ただ、上の学校に行けなかった清張は、「オレ、オマエ」でつきあえる友だちはいませんでした。それを大いに残念がっていたようです。私は、その点は大いに共感します。高校や大学で学ぶことの利点は、同じレベルの友人と出会い、世の中や社会のことを、心おきなく語りあえることです。それは、私にとっては、大学時代のセツルメントサークルのなかで得ることができました。これが私の原点であり、今も心の支えになっています。
松本清張の『黒地の絵』(1958年)は、朝鮮戦争まっさいちゅうの北九州で起きたアメリカ兵の集団脱走事件を素材にしています。全編、不気味な太鼓の音が鳴り響いています。黒人兵から妻を暴行された男が復讐するという暗い話です。一度よんだら忘れることができません。
そして、松本清張の得意分野のひとつが政財界を結んだ大々的な汚職事件です。小役人が追いつめられて自殺するというのは、モリトモ事件でも不幸なことに起きてしまいました。でも、下っ端はオドオド、ビクビクしているのに一番悪いやつが高笑いして、ぐっすり眠っているなんて、絶対におかしいです。清張は、そこに鋭く切り込んでいきます。

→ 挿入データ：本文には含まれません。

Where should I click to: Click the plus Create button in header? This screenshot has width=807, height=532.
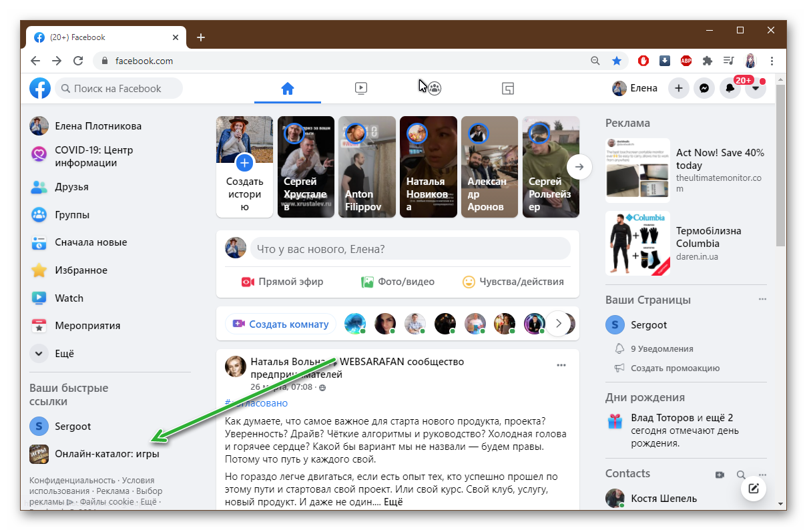tap(678, 88)
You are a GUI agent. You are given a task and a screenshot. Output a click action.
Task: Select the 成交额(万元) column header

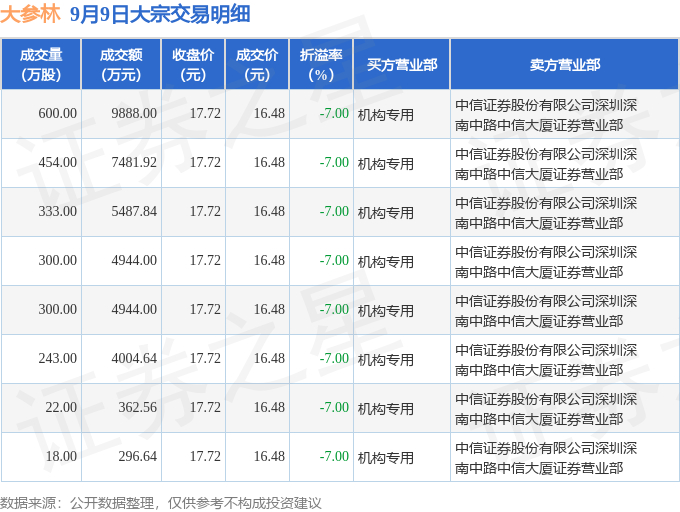(121, 64)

北九州にある松本清張記念館にまた行ってみたくなりました。まだ行ったことのない人は、ぜひとも行ってみてください。
(2018年1月刊。760円+税)
2018年5月 3日
みかづき
(霧山昴)
著者 森 絵都 、 出版 集英社
これは面白い本でした。本屋大賞2位、中央公論文芸賞受賞というのも素直に同感できます。教育とは何か、家族って、どういう存在なのか、よくよく考えられた人物描写とストーリーです。私は朝から電車のなかで読みはじめると、たちまち車内放送が耳に入らなくなり、裁判の合い間にも手放さず、帰りの車中でついに読了してしまいました。読了したとき、あまりの満足感に、深い溜め息のようなものを、思わずついてしまったほどです。
先日、娘二人を女子プロレスの選手として育てあげ、国際試合でチャンピオンになったというインド映画『ダンガル』を天神で観ましたが、そのときと同じ充実感、満ち足りた思いがあり、やっぱり人生って、こんな感動にたまには浸りたいよねと思ったものでした。

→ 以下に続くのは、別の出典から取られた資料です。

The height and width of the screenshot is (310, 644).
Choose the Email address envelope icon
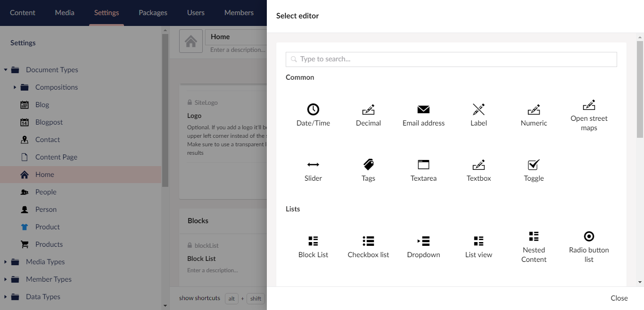click(x=423, y=109)
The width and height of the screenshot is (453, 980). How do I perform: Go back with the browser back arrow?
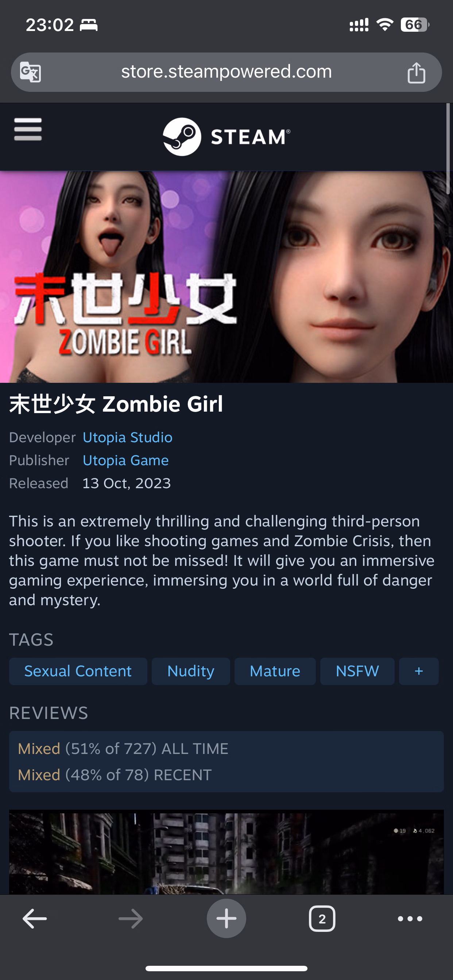pyautogui.click(x=35, y=919)
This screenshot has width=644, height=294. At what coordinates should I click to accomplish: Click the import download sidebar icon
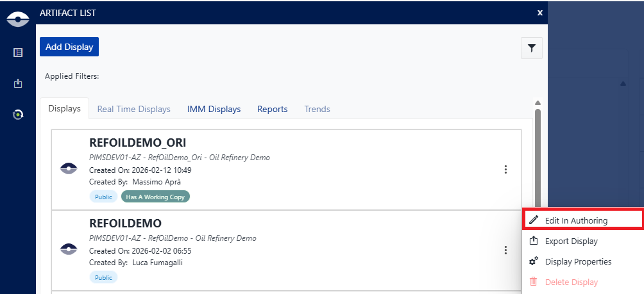point(18,83)
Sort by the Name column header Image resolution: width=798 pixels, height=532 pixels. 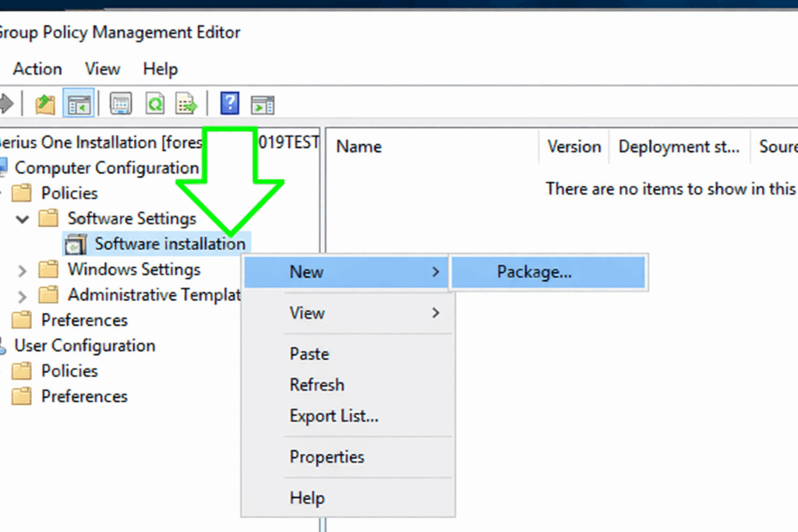(x=358, y=146)
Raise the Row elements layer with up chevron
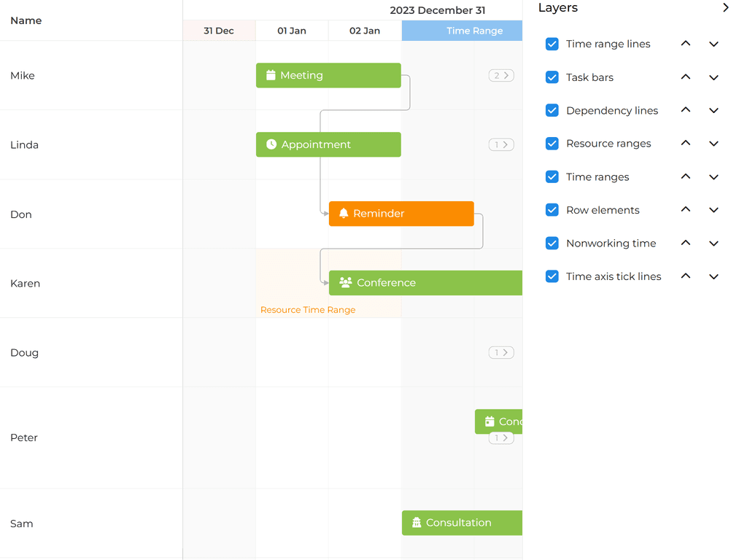747x560 pixels. tap(685, 210)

この本のメインストリームは学校教育ではなく、塾あるいは予備校です。あとでは津田沼戦争と呼ばれた予備校同士の熾烈な競争も下敷きにしています。が、出発点は、あくまで補習塾です。四谷大塚とか浜学園のような英才塾ではありません。
どんな子であれ、親がすべきことは一つ。人生は生きる価値があるっていうことを、自分の人生をもって教えるだけ。
塾の教師の役目は、その気になれば、いくらでも伸びていく子どもたちの火付け役になること。つまり、マッチ。頭をこすって、最後は自分が燃え尽きて灰になったとしても、縁あって出会った子どもたちのなかに意義ある炎を残すことが出来たら、それはすばらしく価値のある人生なのではないか・・・。
常に何かが欠けている三日月(クレセント)。教育も、それと同じ、そのようなものであるのかもしれない。欠けている自覚があればこそ、人は満ちよう、満ちようと研鑚を積むのかもしれない。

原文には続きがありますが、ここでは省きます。